**MATERIAL FOR THIS EXERCISE**.
----
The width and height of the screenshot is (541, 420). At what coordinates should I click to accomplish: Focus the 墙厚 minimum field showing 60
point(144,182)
----
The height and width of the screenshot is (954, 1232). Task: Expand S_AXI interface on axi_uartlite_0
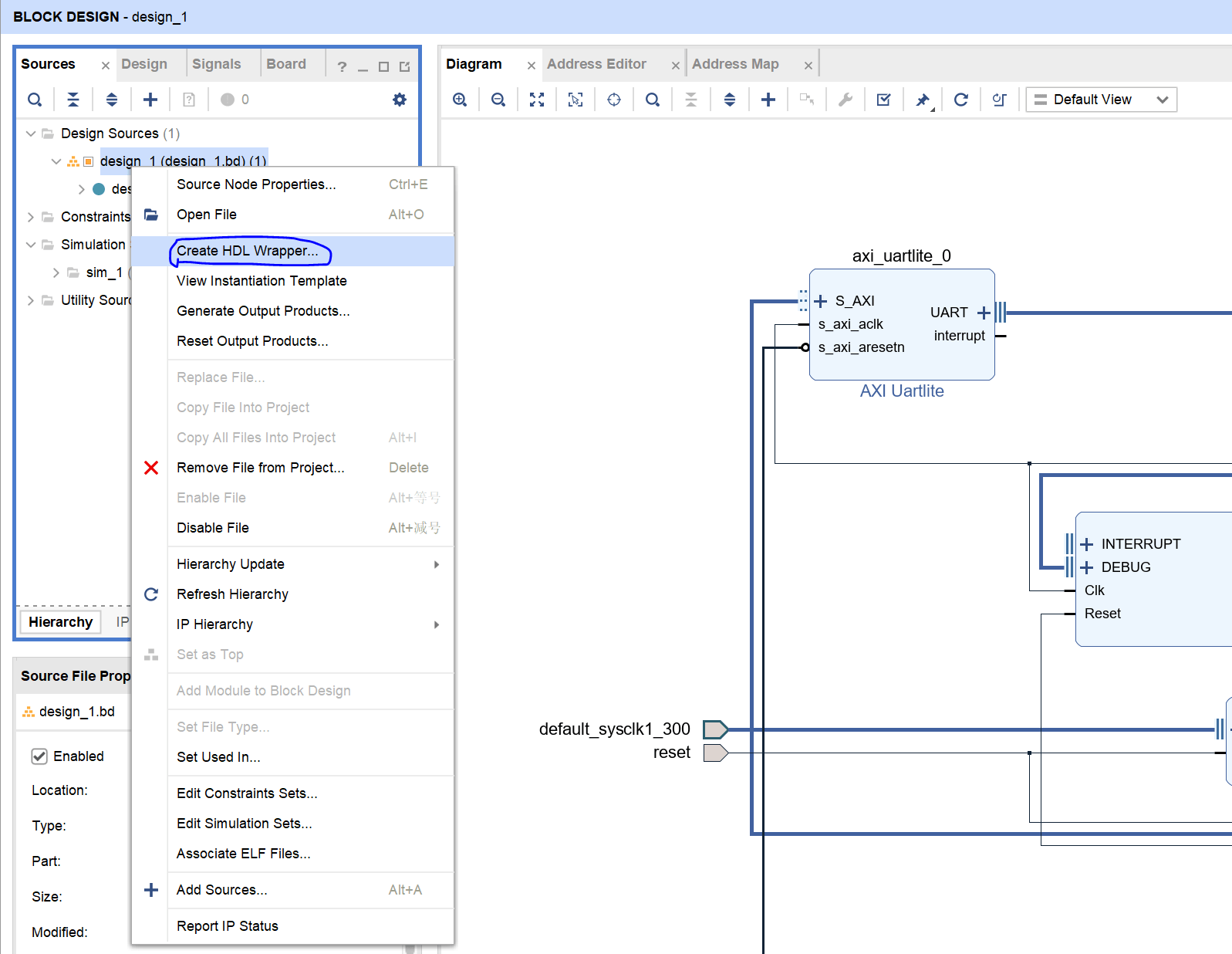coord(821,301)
----
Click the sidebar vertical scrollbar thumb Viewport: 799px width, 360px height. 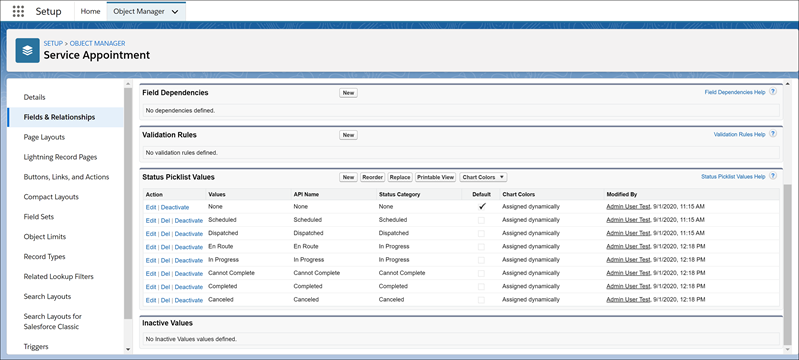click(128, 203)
----
**PROBLEM DETAILS**. Write out everything from the line containing "The width and" down to the line containing "point(144,182)", keeping every character as it appears in the records.

**TASK RESPONSE**.
The width and height of the screenshot is (541, 420). At what coordinates should I click to accomplish: Focus the 墙厚 minimum field showing 60
point(144,182)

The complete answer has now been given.